Educational institutions are the places where the minds of the future are formed and the ideas of the future are developed.

In fact, Visions from the future exhibition involves projects developed by students from five European universities Aalto School of Arts, Design and Architecture Finlandia, Burren College of Art and Art & Ecology Irlanda, University of applied arts Austria, Politecnico di Milano Italia, Laba Firenze – with the aim of building a bridge to the future through their voices.

Project organised thanks to the contribution of Silvia Bonaventura.

Year:

2022

NEW MATERIALS

Garden – Exploring the possibilities of glass waste with the help of glass casting techniques

Designer – Anne Hirvonen
Master’s thesis. Master’s Programme in Contemporary Design. Aalto University School of Arts, Design and Architecture, Finland

Master’s thesis. Master’s Programme in Contemporary Design. Aalto University School of Arts, Design and Architecture.
During the spring 2021 in my master’s thesis I explored the possibilities of glass waste with the help of casting techniques. The topic was addressed from the perspective of sustainable development, circular economy and material flows. In this work, I became acquainted with the raw materials used in glass manufacturing. Improved acquaintance with these materials helps to deepen our understanding of the value of recycled materials as a usable resource alongside virgin raw materials.
The thesis was carried out in co-operation with Fiskars Group, Iittala. During my work, I became acquainted with the glass waste that was generated by the Iittala Glass Factory but could not yet be reused at the factory. Through material and casting technique tests performed at the Iittala Glass Factory, I explored the behavior of glass and how it affected the end result. I also explored the opportunities for new ideas and operating models that would enable the waste material generated as a side stream of production to be utilized at the Iittala Glass Factory.

Full Thesis
www.annehirvonen.com

© Photos by Aleksi Tikkala, 2021. Glass casting by Jorma Huovilainen with assistance of glass school students from Tavastia
Vocational College at Iittala Glass Factory, 2021.

Flower Matter

Designer – Irene Purasachit
ARTS Thesis, CHEMARTS minor (CHEMARTS Summer School and Design Meets Biomaterials course), Aalto University, Finland

‘Irene Purasachit investigates the design processes of an innovative biobased material from a designer’s perspective using flower waste in Bangkok, Thailand as the case study through her thesis ‘The Designerly Approach in Material Development: a design-led exploration of surplus flowers as raw material’.
The research started off from background research on the current situation of cut flower industry before moving on to the development of materials from flower waste.  A part of the development resulted in ‘Flaux’, a nonwoven textile/ flexible sheet/ leather-like material from flower petals that contains no artificial colourants and oil-based ingredients.

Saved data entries

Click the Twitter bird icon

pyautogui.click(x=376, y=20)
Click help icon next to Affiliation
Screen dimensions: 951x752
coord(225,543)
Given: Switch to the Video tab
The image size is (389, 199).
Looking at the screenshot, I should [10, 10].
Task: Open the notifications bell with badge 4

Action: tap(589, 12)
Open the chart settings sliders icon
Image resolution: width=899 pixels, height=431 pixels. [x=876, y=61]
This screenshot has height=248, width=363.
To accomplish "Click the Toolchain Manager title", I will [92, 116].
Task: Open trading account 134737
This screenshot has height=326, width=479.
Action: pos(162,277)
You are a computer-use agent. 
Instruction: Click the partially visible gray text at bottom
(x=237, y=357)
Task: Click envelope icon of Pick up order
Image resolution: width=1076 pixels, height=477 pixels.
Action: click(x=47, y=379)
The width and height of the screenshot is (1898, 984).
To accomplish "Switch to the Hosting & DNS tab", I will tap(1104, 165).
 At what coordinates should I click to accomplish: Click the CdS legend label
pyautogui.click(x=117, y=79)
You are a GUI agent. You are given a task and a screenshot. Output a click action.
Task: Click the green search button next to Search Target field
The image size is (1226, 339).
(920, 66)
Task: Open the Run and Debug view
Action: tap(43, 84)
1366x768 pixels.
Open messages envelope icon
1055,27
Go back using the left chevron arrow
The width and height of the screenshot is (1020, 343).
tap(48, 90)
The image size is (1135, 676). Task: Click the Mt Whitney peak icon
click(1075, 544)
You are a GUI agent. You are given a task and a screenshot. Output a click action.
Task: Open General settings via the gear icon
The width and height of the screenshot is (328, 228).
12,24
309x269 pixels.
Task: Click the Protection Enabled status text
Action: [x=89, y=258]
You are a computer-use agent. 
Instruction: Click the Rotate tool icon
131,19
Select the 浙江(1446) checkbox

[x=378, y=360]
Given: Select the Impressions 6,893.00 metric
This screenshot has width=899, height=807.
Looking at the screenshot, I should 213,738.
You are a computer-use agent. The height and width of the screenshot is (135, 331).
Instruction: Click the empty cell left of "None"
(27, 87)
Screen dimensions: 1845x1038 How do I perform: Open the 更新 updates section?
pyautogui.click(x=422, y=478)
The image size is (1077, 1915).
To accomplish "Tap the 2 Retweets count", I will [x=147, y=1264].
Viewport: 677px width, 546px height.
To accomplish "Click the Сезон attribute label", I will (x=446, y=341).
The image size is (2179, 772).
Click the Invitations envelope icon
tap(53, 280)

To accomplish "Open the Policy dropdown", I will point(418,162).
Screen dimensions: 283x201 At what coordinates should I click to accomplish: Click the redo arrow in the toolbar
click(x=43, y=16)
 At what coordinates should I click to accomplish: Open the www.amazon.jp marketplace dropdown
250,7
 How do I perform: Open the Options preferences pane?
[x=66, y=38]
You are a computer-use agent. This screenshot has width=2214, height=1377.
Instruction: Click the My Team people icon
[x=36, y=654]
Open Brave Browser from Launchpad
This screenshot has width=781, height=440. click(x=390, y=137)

■ **TASK SET**
1. According to the exhibition text, when did Anne Hirvonen explore the possibilities of glass waste in her master's thesis?
2. Decide whether each statement agrees with the exhibition text, and quote the words that decide it: (a) The Garden thesis was carried out in co-operation with Fiskars Group, Iittala. (b) Flaux contains artificial colourants. (c) The exhibition involves projects by students from six European universities.
3. Extract the passage of the exhibition text starting with "Full Thesis" and going on through "as raw material’.".

■ **EXERCISE SOLUTIONS**
1. During the spring 2021.

2.
(a) Yes: "The thesis was carried out in co-operation with Fiskars Group, Iittala."
(b) No: "contains no artificial colourants and oil-based ingredients"
(c) No: "projects developed by students from five European universities"

3.
Full Thesis
www.annehirvonen.com

© Photos by Aleksi Tikkala, 2021. Glass casting by Jorma Huovilainen with assistance of glass school students from Tavastia
Vocational College at Iittala Glass Factory, 2021.

Flower Matter

Designer – Irene Purasachit
ARTS Thesis, CHEMARTS minor (CHEMARTS Summer School and Design Meets Biomaterials course), Aalto University, Finland

‘Irene Purasachit investigates the design processes of an innovative biobased material from a designer’s perspective using flower waste in Bangkok, Thailand as the case study through her thesis ‘The Designerly Approach in Material Development: a design-led exploration of surplus flowers as raw material’.